When they looked at airborne radar images of the area, they found what they say looks like a crater — a circular ridge some 500 kilometres wide running around the mascon. "It could be the biggest impact ever found on Earth," says von Frese.
"It's possible, but it's not the interpretation that would top your list," says Ian Dalziel, a geologist at the University of Texas at Austin. The region of dense rock is certainly circular, he says, but it could easily be volcanic rock that had welled up during normal geological activity: "You can find a lot of gravity anomalies like this." The roughly circular feature thought to be the rim of the crater may just be part of the normal variation in terrain in the area, he adds.
If an incoming asteroid did gouge out the hole it must have been up to 50 kilometres across, says von Frese. That's four or five times larger than the object thought to have created the Chicxulub crater on the Yucatan peninsula in Mexico, which was probably responsible for wiping out the dinosaurs some 65 million years ago.
But that's peanuts compared with the Permian-Triassic extinction, which destroyed more than three-quarters of all species on Earth about 250 million years ago. The cause of this mass extinction is still hotly debated by scientists.
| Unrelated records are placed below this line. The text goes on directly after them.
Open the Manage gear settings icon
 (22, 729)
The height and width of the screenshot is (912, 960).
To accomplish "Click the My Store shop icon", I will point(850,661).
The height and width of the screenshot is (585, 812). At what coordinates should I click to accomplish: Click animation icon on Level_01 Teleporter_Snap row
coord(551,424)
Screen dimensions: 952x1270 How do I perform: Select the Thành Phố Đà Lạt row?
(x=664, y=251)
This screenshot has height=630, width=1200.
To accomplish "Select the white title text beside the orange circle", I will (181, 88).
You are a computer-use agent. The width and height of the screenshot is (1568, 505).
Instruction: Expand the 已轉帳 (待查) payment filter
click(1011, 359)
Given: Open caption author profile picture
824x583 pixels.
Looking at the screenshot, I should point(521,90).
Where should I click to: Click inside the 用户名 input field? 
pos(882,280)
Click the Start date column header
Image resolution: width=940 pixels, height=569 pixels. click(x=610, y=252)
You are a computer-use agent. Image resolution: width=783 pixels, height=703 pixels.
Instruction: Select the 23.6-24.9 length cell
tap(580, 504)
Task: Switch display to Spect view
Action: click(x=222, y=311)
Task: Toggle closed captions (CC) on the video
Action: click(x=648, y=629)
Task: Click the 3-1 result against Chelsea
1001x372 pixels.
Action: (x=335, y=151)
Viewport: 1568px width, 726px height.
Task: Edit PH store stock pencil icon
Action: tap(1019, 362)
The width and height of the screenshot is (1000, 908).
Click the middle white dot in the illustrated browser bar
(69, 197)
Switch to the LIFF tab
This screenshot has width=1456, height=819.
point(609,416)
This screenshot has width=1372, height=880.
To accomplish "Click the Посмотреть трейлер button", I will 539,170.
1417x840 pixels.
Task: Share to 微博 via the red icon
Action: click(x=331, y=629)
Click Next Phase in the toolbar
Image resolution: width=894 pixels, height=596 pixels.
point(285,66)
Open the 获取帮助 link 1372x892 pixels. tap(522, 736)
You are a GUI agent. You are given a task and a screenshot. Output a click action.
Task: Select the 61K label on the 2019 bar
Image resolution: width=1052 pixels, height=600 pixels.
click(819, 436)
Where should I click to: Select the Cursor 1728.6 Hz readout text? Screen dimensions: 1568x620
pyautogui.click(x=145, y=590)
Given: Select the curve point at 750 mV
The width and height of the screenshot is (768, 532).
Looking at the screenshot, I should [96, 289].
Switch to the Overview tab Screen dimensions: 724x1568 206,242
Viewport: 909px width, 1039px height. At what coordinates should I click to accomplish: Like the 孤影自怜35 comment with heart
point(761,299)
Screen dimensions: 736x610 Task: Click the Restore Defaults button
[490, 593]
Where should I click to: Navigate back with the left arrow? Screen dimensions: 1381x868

Most think that the extinction started when a vast volcanic eruption released a flood of lava to create the Siberian Traps — an area of basalt that covers an area larger than Europe. "They represent the biggest volcanic event of all time, and coincide precisely with the extinction," says Paul Wignall, a palaeontologist at the University of Leeds, UK, who studies mass-extinction events. Such an eruption would have belched huge amounts of gas, including sulphur dioxide and carbon dioxide, into the atmosphere, causing acid rain and greenhouse warming.
Other scientists have argued that a massive impact, like that at Chicxulub, could be responsible instead (see ' Comet impact theory faces repeat analysis'). "But nobody's been convinced of that," says Wignall.
Von Frese notes that the explanations aren't mutually exclusive: the shockwaves from a huge impact could have travelled through the planet to trigger the eruptions in Siberia, delivering a devastating combination of disasters.
Von Frese presented the discovery at an American Geophysical Union meeting in Baltimore, Maryland in late May. He admits that it was greeted with "a lot of scepticism", largely because there's no direct evidence that the feature is 250 million years old.
An impact of that size should also have melted and twisted nearby rock. Yet rocks in the Transantarctic Mountains of the same age show no evidence of the collision, says Jane Francis, a geologist also at the University of Leeds. "That sequence has been worked on before, and no one has found evidence to support a massive impact like this," she says.
Wignall says that few scientists will be convinced by the hypothesis until the team can precisely date their crater directly, and find rocks there that have been altered by the searing heat of the explosion. "Then we'll all sit up and take notice," he says.
Too much ice covers the putative crater for a drilling expedition. But Von Frese hopes to make a research trip to Antarctica to look for rocks at the base of the ice sheet along the continent's coast that could attest to an impact.